That is a good point. I did not have to take the caliper all the way off, so I did not need to try the clamp.

I loosened the 10-mm brake line nut first. Then the 19-mm caliper mounting bolts on the back side of the caliper. Both needed a couple applications of PB-Blaster a few days apart, and cleaning some of the rust first (is Seafoam similar?). The brake line nut really does need a flare nut wrench, seems very fragile.

After taking the 19-mm bolts out, I unclipped the hard brake line from the plastic clips on the back side of the wheel, and slid the caliper off. Then I swung it around 90 degrees, and propped it up on a box. Could not see how it can be tied to anything and suspended w/o putting stress on the brake line. Either I am missing something, or that direction is wrong. A few drops of brake fluid did seep out of the brake line at the nut, but not much.

Rotor set screw came out ok, but the size on that one seems odd, I had to use a larger Torx bit than I first thought. Stripping that seems like a definite possibility.

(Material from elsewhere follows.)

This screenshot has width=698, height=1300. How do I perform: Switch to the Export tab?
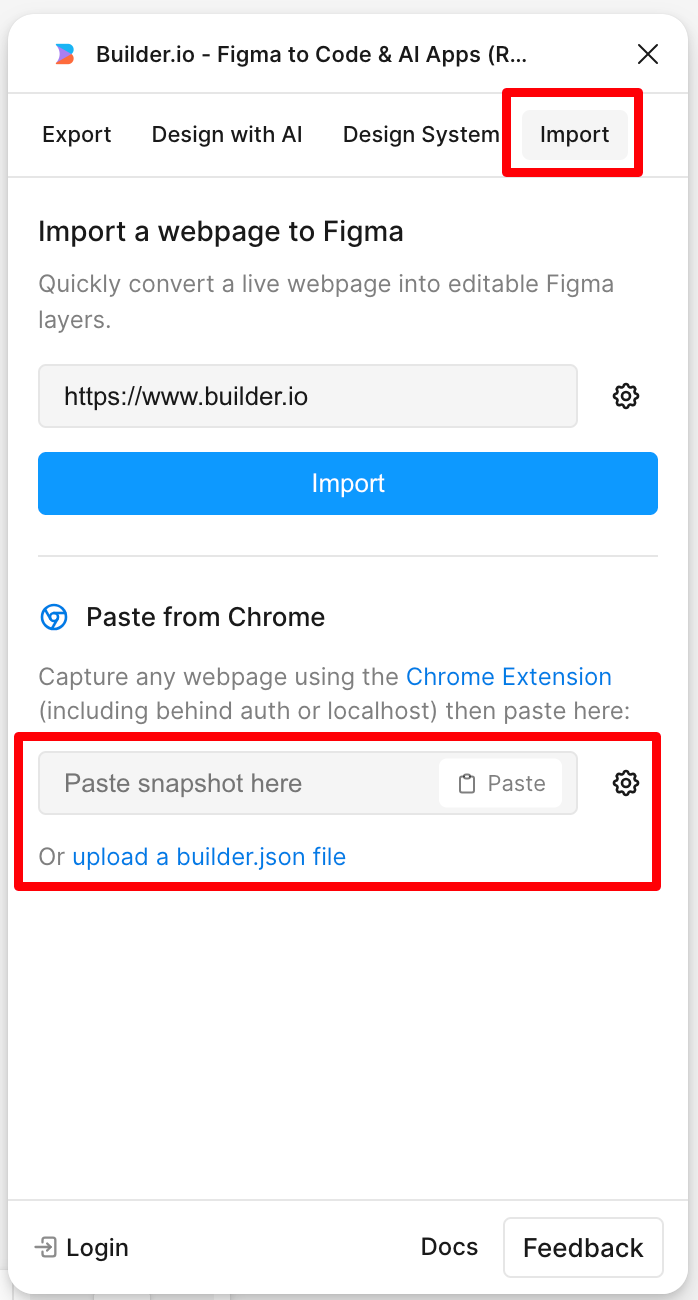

The rotor was loose then, but hung up on the brake shoes. The hand brake adjuster had to be backed way down before taking the rotor off...

Pics:
  • Caliper bolts and brake line nut
  • Location of the hand brake adjuster with rotor removed
  • Caliper rotated out of the way, still attached to the brake line, rotor removed for access to the hand brake
Torque specs:
  • 19-mm rear brake caliper mounting bolt, 59 lb-ft
  • 10-mm brake pipe union nut, 10 lb-ft
  • rear rotor set screw, 7 lb-ft
Locktite is recommended on the caliper mounting bolts, but it seems like they should hold ok just by tension if tightened correctly. The threads on mine did not need much cleaning.